Together, he and Howlett worked on content strategy, including establishing a daily posting schedule (though Howlett often went “above and beyond” and posted multiple videos per day, Berkowitz says), intros, hooks, and audience engagement like answering DMs.
As for other folks on Greenlight Group’s roster, there are creators like musician Landen Purifoy, who caught the company’s attention by posting about being a full-time piano player for his local church, and edutainment creator Hafu Go, who started with a $300 camera off Craigslist, making videos about his routine as a college student.

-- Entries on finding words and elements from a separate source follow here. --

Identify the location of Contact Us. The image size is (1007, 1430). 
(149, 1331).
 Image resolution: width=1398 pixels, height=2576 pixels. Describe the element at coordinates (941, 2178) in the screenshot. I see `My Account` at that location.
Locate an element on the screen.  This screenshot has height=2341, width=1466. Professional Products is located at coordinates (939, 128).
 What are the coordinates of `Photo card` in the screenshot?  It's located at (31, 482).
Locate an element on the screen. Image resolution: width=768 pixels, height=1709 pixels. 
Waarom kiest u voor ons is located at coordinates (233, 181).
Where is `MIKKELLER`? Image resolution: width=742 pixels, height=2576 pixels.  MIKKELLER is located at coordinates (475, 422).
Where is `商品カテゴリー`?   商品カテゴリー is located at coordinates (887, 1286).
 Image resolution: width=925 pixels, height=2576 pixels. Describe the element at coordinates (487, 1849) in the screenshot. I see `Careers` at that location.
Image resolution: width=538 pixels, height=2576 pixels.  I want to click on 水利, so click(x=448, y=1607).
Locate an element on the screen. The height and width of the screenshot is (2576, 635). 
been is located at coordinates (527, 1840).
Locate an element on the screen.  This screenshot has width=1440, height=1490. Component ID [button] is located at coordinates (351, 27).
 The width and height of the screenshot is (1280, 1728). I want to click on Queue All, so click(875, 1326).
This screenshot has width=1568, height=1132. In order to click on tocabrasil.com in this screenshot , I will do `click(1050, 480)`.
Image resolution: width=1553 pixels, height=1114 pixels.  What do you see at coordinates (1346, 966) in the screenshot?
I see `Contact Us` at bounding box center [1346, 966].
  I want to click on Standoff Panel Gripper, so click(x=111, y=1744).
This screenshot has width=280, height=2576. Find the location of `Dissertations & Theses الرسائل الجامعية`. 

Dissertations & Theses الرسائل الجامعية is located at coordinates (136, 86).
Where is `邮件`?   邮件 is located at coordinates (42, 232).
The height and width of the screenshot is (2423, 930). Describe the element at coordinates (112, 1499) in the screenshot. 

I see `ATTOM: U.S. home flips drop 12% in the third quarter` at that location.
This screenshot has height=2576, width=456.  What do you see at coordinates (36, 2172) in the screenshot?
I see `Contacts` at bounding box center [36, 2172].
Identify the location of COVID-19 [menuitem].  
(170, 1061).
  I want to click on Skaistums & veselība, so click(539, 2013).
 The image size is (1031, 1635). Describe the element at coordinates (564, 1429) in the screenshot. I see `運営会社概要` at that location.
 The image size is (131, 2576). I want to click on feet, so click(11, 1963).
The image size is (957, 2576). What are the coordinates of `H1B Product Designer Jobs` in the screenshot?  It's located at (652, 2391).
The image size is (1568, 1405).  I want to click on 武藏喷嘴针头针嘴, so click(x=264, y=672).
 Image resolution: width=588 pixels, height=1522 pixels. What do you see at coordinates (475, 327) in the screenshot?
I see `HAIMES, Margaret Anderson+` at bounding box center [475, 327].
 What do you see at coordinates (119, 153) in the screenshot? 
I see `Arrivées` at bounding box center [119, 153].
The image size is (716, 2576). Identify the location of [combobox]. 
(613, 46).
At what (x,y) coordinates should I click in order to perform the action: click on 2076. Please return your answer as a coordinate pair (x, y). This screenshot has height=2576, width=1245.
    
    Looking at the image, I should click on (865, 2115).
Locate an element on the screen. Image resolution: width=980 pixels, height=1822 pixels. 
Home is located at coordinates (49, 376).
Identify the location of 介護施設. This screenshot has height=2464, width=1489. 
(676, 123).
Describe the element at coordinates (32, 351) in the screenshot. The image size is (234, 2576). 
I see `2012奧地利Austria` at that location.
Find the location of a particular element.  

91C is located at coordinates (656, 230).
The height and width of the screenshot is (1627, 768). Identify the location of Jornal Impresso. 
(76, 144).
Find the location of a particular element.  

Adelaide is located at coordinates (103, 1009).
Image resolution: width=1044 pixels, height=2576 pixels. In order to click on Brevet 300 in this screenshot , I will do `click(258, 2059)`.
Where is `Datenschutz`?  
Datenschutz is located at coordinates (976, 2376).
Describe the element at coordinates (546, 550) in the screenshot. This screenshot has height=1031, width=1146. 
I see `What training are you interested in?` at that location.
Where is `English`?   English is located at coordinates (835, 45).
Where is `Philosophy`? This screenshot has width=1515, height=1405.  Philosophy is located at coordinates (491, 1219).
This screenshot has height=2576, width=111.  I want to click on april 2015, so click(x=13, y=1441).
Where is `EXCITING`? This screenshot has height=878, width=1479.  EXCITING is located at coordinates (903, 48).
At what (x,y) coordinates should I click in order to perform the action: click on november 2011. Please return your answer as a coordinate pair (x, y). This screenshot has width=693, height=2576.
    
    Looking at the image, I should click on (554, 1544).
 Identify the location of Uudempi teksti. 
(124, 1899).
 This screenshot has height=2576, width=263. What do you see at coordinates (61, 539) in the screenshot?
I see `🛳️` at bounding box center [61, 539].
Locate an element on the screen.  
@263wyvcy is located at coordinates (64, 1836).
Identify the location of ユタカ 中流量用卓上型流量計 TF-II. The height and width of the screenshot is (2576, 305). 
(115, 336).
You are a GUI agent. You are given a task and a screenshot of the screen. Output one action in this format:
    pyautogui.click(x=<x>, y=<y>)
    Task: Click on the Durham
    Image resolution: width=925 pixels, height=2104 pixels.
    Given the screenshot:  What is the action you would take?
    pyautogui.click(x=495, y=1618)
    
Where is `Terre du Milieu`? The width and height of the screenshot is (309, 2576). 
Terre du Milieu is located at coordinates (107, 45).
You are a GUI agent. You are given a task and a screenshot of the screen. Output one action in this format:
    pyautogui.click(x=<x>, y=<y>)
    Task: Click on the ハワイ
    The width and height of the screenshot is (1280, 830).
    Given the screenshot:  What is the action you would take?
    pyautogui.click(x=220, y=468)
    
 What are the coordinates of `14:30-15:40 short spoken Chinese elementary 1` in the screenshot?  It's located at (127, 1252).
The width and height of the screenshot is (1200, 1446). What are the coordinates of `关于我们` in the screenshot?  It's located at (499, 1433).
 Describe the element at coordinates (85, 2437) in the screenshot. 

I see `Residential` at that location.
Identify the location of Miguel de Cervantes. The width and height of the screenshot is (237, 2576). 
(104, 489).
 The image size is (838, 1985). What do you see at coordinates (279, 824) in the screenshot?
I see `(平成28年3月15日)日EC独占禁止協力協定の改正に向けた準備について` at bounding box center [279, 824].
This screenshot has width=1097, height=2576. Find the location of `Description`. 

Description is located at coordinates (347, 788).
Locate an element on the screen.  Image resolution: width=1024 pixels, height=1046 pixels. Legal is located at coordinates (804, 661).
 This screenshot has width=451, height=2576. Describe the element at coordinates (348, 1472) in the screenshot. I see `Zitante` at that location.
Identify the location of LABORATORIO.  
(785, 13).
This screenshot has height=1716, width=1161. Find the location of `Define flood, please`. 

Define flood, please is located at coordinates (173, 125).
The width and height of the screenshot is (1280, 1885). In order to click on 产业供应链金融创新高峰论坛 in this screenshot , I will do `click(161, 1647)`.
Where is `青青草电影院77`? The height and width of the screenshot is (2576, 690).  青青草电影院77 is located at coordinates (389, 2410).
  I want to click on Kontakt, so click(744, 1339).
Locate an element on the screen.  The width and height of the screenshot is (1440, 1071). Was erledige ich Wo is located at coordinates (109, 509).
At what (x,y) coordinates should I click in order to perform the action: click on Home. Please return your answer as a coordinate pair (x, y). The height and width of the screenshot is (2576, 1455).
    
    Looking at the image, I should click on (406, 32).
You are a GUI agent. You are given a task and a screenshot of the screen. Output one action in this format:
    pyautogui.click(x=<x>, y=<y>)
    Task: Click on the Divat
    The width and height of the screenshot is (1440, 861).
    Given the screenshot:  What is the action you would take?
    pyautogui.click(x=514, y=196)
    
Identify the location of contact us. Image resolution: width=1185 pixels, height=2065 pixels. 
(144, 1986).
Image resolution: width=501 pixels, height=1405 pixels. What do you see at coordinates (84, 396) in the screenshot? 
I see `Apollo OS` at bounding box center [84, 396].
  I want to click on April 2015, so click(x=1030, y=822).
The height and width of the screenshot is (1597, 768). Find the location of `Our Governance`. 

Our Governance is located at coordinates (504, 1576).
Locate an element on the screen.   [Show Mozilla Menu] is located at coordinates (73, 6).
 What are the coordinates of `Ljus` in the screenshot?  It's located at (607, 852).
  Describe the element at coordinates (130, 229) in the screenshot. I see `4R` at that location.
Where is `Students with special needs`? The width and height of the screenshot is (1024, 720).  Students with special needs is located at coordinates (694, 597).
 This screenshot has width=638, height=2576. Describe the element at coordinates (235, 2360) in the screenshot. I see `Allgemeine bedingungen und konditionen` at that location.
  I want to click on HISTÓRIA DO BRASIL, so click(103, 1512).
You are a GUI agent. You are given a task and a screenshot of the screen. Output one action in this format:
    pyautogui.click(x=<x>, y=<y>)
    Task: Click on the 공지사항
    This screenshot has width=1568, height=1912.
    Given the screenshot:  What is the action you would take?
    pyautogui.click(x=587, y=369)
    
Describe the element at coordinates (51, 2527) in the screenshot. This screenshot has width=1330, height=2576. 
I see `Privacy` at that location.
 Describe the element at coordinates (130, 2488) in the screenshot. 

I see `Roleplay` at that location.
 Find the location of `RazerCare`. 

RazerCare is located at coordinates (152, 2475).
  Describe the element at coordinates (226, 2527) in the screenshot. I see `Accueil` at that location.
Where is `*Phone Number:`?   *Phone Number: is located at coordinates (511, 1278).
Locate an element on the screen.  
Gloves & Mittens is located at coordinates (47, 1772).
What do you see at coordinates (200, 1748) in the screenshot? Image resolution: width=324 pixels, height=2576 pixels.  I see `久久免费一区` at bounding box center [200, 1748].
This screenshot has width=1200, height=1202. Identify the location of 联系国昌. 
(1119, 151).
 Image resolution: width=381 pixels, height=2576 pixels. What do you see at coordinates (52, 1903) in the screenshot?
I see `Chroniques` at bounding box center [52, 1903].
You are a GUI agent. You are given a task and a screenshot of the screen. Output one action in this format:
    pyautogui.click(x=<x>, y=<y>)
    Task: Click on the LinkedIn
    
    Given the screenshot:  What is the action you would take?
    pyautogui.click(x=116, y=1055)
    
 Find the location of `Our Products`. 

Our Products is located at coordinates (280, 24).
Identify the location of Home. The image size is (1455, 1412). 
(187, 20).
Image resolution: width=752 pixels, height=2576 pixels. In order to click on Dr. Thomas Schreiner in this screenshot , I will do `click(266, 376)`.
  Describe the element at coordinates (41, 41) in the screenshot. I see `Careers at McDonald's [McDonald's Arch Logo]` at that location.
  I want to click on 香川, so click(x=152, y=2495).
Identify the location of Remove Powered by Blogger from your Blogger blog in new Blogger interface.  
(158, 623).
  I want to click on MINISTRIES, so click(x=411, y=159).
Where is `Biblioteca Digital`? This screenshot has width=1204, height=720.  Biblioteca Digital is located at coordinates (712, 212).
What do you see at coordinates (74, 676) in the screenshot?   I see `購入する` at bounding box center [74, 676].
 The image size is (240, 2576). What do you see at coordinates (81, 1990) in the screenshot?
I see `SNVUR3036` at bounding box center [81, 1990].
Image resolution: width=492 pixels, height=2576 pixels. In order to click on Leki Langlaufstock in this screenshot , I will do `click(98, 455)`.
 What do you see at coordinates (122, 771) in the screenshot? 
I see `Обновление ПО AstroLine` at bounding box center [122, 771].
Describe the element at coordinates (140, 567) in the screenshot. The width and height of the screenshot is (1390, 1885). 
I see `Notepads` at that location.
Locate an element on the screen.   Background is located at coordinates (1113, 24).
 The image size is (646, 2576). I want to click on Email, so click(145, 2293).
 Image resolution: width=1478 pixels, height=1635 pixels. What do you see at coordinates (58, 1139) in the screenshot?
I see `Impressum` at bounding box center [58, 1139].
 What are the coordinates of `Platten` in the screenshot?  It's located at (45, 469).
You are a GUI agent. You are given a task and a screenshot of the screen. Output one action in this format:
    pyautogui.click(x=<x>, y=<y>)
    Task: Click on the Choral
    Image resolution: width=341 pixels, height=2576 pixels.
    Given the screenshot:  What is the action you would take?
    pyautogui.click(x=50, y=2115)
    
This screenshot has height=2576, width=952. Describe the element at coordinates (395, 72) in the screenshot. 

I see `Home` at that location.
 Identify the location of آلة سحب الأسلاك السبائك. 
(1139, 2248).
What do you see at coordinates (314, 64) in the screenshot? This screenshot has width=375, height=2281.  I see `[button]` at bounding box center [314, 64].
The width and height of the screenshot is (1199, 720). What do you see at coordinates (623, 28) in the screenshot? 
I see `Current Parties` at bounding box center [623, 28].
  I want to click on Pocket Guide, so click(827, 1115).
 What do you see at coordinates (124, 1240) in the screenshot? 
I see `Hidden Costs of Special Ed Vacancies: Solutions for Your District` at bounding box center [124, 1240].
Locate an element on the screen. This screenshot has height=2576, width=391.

Since Greenlight Group signed Howlett, Purifoy, and Go, all three creators have blown up.
Landers says all this growth goes back to the core of Howlett, Purifoy, and Go’s content.
“We’ve found that raw, one-on-one storytelling supported by personal anecdotes has really taken hold in the minds of the public,” he says. “What makes blue-collar creators special is that they are both aspirational and relatable. Regular folks see themselves in the blue-collar creators they follow, but also look to them for inspiration.”
Brands are embracing these creators, too. We mentioned some partnerships above, and though Greenlight Group won’t share exact numbers, it says brands are, in general, willing to pay higher rates for deals with blue-collar creators.
“We’ve found over time, repping a wide variety of content creators over the last four years and seeing many data points on sponsorship feeds, that blue-collar creators command higher rates in general then their counterparts,” Landers says. “They convert customers at higher rates and there are less of them in general, so there is the supply-and-demand factor that plays into their premium rates.”
Here at Tubefilter, we’ve noticed this eagerness from brands. We wrote about how companies like Verizon, Lyft, and Synergy Kombucha scrambled to get deals with “very demure, very mindful” creator Jools Lebron after her catchphrase went viral in August. She too was a blue-collar worker—and thanks to that virality, was able to quit her job as a cashier to go full-time on content.
It’s clear this “new era” of content is giving more visibility to creators who, in a lot of ways, are just like their viewers. They have day jobs, are caring for their families, and trying to make ends meet.
“Fans are straying away from the older kind of content because they don’t find it to be relatable,” Landers says. “People can’t necessarily see themselves in MrBeast’s shoes ever. They can’t necessarily see themselves in Alix Earle’s shoes wearing a $10,000 outfit. What they’re finding to be appealing is someone who works a nine-to-five job, whips out their phone, and starts ranting about it.”